• _Requirements_: Can you write out these lines again, substituting "Where do I click to" for every "Where should I click to" and leaving everything else unchanged?

***** Data shown *****

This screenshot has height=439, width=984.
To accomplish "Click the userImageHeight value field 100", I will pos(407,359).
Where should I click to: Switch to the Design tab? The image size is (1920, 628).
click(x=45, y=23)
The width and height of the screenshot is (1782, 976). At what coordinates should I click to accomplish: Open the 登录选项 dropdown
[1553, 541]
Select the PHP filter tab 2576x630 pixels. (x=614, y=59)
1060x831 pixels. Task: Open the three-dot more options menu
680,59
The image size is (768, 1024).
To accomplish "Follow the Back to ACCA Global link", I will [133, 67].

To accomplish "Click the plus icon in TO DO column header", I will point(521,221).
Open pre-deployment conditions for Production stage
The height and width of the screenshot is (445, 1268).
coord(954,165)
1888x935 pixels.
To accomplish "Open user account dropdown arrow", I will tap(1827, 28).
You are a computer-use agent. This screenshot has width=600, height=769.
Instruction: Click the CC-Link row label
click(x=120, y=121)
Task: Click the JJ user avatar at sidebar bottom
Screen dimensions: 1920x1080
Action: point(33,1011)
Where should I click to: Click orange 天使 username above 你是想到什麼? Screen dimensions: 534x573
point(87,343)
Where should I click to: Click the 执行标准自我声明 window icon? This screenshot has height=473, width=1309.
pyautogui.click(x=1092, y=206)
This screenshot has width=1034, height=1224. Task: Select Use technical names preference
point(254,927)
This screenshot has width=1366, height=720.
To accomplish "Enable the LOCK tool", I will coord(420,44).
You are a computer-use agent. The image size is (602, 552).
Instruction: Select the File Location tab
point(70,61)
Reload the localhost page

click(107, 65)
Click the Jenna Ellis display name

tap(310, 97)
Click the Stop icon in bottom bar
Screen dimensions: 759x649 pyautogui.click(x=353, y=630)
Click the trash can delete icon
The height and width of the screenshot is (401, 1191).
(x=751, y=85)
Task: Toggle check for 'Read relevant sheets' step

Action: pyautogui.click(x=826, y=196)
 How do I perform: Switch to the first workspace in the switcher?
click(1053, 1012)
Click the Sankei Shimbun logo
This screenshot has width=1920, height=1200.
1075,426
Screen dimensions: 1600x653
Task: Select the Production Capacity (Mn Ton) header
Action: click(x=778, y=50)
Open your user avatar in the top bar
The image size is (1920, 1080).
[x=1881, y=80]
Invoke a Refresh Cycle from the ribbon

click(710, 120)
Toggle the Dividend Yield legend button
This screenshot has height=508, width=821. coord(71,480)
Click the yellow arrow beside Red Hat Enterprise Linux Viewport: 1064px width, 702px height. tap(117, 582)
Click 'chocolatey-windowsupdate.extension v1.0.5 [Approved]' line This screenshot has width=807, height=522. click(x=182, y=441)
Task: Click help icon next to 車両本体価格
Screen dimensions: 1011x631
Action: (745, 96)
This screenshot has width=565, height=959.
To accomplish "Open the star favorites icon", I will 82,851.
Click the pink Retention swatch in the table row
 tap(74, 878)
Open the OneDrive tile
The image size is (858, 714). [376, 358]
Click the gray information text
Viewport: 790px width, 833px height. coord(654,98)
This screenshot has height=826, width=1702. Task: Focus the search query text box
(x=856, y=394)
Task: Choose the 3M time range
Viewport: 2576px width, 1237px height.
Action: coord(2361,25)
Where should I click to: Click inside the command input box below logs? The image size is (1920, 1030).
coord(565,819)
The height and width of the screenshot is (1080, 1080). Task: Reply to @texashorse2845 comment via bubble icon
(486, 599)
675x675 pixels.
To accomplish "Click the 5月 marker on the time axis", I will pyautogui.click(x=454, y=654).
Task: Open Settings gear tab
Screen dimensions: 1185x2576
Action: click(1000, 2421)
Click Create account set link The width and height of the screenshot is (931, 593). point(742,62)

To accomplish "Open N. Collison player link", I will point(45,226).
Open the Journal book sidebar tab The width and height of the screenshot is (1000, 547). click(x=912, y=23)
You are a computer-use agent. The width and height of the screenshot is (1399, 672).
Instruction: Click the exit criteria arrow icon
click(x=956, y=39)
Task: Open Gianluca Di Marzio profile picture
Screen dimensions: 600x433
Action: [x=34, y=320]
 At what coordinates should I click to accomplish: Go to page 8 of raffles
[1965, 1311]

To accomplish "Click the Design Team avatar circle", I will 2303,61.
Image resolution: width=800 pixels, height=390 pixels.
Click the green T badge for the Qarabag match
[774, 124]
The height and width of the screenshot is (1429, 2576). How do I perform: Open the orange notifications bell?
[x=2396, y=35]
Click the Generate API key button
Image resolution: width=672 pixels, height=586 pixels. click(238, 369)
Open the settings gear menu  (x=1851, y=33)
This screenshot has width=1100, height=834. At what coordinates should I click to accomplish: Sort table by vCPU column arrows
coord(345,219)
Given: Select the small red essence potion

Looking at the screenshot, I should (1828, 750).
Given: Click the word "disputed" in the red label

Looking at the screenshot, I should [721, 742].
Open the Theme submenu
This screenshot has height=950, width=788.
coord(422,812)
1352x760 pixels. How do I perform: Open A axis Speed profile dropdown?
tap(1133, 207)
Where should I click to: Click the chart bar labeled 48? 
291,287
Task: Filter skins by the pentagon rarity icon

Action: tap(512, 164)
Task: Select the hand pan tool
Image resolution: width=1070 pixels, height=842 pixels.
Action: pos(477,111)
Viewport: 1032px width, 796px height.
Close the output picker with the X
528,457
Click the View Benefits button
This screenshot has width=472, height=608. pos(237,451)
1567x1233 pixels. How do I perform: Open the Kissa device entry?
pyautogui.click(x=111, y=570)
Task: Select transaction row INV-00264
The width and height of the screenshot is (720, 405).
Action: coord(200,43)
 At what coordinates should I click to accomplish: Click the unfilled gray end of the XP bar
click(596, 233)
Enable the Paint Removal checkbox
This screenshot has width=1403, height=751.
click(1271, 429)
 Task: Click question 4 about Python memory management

*****

• _Solution_:
This screenshot has height=439, width=984.
To accomplish "Click the userImageHeight value field 100", I will pos(407,359).
Where do I click to: Switch to the Design tab? The image size is (1920, 628).
click(x=45, y=23)
The width and height of the screenshot is (1782, 976). At what coordinates should I click to accomplish: Open the 登录选项 dropdown
[1553, 541]
Select the PHP filter tab 2576x630 pixels. (x=614, y=59)
1060x831 pixels. Task: Open the three-dot more options menu
680,59
The image size is (768, 1024).
To accomplish "Follow the Back to ACCA Global link", I will [133, 67].

To accomplish "Click the plus icon in TO DO column header", I will point(521,221).
Open pre-deployment conditions for Production stage
The height and width of the screenshot is (445, 1268).
coord(954,165)
1888x935 pixels.
To accomplish "Open user account dropdown arrow", I will tap(1827, 28).
You are a computer-use agent. This screenshot has width=600, height=769.
Instruction: Click the CC-Link row label
click(x=120, y=121)
Task: Click the JJ user avatar at sidebar bottom
Screen dimensions: 1920x1080
Action: point(33,1011)
Where do I click to: Click orange 天使 username above 你是想到什麼? Screen dimensions: 534x573
point(87,343)
Where do I click to: Click the 执行标准自我声明 window icon? This screenshot has height=473, width=1309.
pyautogui.click(x=1092, y=206)
This screenshot has width=1034, height=1224. Task: Select Use technical names preference
point(254,927)
This screenshot has width=1366, height=720.
To accomplish "Enable the LOCK tool", I will coord(420,44).
You are a computer-use agent. The image size is (602, 552).
Instruction: Select the File Location tab
point(70,61)
Reload the localhost page

click(107, 65)
Click the Jenna Ellis display name

tap(310, 97)
Click the Stop icon in bottom bar
Screen dimensions: 759x649 pyautogui.click(x=353, y=630)
Click the trash can delete icon
The height and width of the screenshot is (401, 1191).
(x=751, y=85)
Task: Toggle check for 'Read relevant sheets' step

Action: pyautogui.click(x=826, y=196)
 How do I perform: Switch to the first workspace in the switcher?
click(1053, 1012)
Click the Sankei Shimbun logo
This screenshot has width=1920, height=1200.
1075,426
Screen dimensions: 1600x653
Task: Select the Production Capacity (Mn Ton) header
Action: click(x=778, y=50)
Open your user avatar in the top bar
The image size is (1920, 1080).
[x=1881, y=80]
Invoke a Refresh Cycle from the ribbon

click(710, 120)
Toggle the Dividend Yield legend button
This screenshot has height=508, width=821. coord(71,480)
Click the yellow arrow beside Red Hat Enterprise Linux Viewport: 1064px width, 702px height. tap(117, 582)
Click 'chocolatey-windowsupdate.extension v1.0.5 [Approved]' line This screenshot has width=807, height=522. click(x=182, y=441)
Task: Click help icon next to 車両本体価格
Screen dimensions: 1011x631
Action: (745, 96)
This screenshot has width=565, height=959.
To accomplish "Open the star favorites icon", I will 82,851.
Click the pink Retention swatch in the table row
 tap(74, 878)
Open the OneDrive tile
The image size is (858, 714). [376, 358]
Click the gray information text
Viewport: 790px width, 833px height. coord(654,98)
This screenshot has height=826, width=1702. Task: Focus the search query text box
(x=856, y=394)
Task: Choose the 3M time range
Viewport: 2576px width, 1237px height.
Action: coord(2361,25)
Where do I click to: Click inside the command input box below logs? The image size is (1920, 1030).
coord(565,819)
The height and width of the screenshot is (1080, 1080). Task: Reply to @texashorse2845 comment via bubble icon
(486, 599)
675x675 pixels.
To accomplish "Click the 5月 marker on the time axis", I will pyautogui.click(x=454, y=654).
Task: Open Settings gear tab
Screen dimensions: 1185x2576
Action: click(1000, 2421)
Click Create account set link The width and height of the screenshot is (931, 593). point(742,62)

To accomplish "Open N. Collison player link", I will point(45,226).
Open the Journal book sidebar tab The width and height of the screenshot is (1000, 547). click(x=912, y=23)
You are a computer-use agent. The width and height of the screenshot is (1399, 672).
Instruction: Click the exit criteria arrow icon
click(x=956, y=39)
Task: Open Gianluca Di Marzio profile picture
Screen dimensions: 600x433
Action: [x=34, y=320]
 At what coordinates should I click to accomplish: Go to page 8 of raffles
[1965, 1311]

To accomplish "Click the Design Team avatar circle", I will 2303,61.
Image resolution: width=800 pixels, height=390 pixels.
Click the green T badge for the Qarabag match
[774, 124]
The height and width of the screenshot is (1429, 2576). How do I perform: Open the orange notifications bell?
[x=2396, y=35]
Click the Generate API key button
Image resolution: width=672 pixels, height=586 pixels. click(238, 369)
Open the settings gear menu  (x=1851, y=33)
This screenshot has width=1100, height=834. At what coordinates should I click to accomplish: Sort table by vCPU column arrows
coord(345,219)
Given: Select the small red essence potion

Looking at the screenshot, I should (1828, 750).
Given: Click the word "disputed" in the red label

Looking at the screenshot, I should [721, 742].
Open the Theme submenu
This screenshot has height=950, width=788.
coord(422,812)
1352x760 pixels. How do I perform: Open A axis Speed profile dropdown?
tap(1133, 207)
Where do I click to: Click the chart bar labeled 48? 
291,287
Task: Filter skins by the pentagon rarity icon

Action: tap(512, 164)
Task: Select the hand pan tool
Image resolution: width=1070 pixels, height=842 pixels.
Action: pos(477,111)
Viewport: 1032px width, 796px height.
Close the output picker with the X
528,457
Click the View Benefits button
This screenshot has width=472, height=608. pos(237,451)
1567x1233 pixels. How do I perform: Open the Kissa device entry?
pyautogui.click(x=111, y=570)
Task: Select transaction row INV-00264
The width and height of the screenshot is (720, 405).
Action: coord(200,43)
 At what coordinates should I click to accomplish: Click the unfilled gray end of the XP bar
click(596, 233)
Enable the Paint Removal checkbox
This screenshot has width=1403, height=751.
click(1271, 429)
 Task: Click question 4 about Python memory management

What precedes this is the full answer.